CntoDev / central-plaza

Repository for the documentation that isn't related to a specific project and organization of new projects/ideas.
0 stars 0 forks source link

General analysis of our game server performance & maintenance #6

Closed milivojm closed 3 years ago

milivojm commented 3 years ago

General analysis of our game server performance. The hardware is from 2016 and a lot of stuff has been installed, deleted and rebuilt over time which could have some performance impact if there are any superfluous left-overs hogging resources. We could also look into setting up multiple Headless Clients, during the Vietnam finale op I somehow managed to crash the HC in the thick of the fighting, I assume they were all assigned to a single HC when I ticked the "move to HC" box in EDEN.

enrico-ghidoni commented 3 years ago

I can take on this, if you can assign the task to myself.

Would be currently blocked by investigating VPN (or a secondary mean of access) access to the server.

JamesTheClarke commented 3 years ago

Talked to @Shiny-CNTO yesterday, he can give limited access to VPN whereas the access can be bound to a specific date, i.e. define a project scope and then get access.

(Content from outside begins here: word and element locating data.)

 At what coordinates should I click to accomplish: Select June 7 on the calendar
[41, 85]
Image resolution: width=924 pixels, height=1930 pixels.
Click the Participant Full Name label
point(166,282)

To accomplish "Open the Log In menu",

That way we can limit the number of server admins all using the same account, potentially kicking each other out via Remote Access all the time.

Please contact Shiny directly via PM and he'll sort you out after he's back from vacation 20th of January onwards.

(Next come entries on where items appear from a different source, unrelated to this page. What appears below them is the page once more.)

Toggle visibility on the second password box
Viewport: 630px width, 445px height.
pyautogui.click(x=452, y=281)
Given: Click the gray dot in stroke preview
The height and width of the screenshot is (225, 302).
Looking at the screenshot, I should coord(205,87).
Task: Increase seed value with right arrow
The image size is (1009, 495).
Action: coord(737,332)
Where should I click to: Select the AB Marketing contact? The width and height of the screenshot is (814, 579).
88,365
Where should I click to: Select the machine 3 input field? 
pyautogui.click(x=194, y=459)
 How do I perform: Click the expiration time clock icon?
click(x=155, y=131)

enrico-ghidoni commented 3 years ago

Alright. To get things started, I'd like to get a general idea on what exactly we want to monitor: do we care only about the raw hardware resources and their usage in different scenarios (i.e. in order to understand if there's room for more headless clients) or do we also want to get specific data out of the Arma server instance?

Cc @JamesTheClarke, I'll also tag @freghar since AFAIK has better knowledge in the latter scenario.

JamesTheClarke commented 3 years ago

Here's my personal priority list for this project:

1.) Are there any glaring red flags? Old unused apps that somehow hog resources, security issues etc. 2.) Is there quick-win optimisation potential? Bat file configs, improved HC setup (afaik we only use a single HC and I managed to crash it once last year) etc. 3.) Are there any larger overhaul projects that could improve our game server performance?

freghar commented 3 years ago

I think we should split analysis of the server itself and a human look at RPT / other factors ... and actual analysis/benchmarking of mods, which I thought was covered by https://github.com/CntoDev/cnto-assets/issues/9, which needs to be moved to this "ideas" repo.

edit: For the server side, maybe we could set up logging via the built-in Windows resource monitor. It would be useful to see if we're exceeding max RAM and the system has to swap a lot.

Shiny-CNTO commented 3 years ago

We can set up a notification issue that sends a message to email/app when cpu or ram or hardware disk space is above a certain threshold. The other thing we can do is move certain things to another VM if it hogs too much. However I never saw issues with CPU or RAM usage. We never had any lags due to a process taking up too much (outside of ARMA).

I managed to consistently crash our server during the finale of the False Gods campaign btw. This was due to the amount of enemies that scaled up with players. It worked fine with 4 players but with 14 it was too much.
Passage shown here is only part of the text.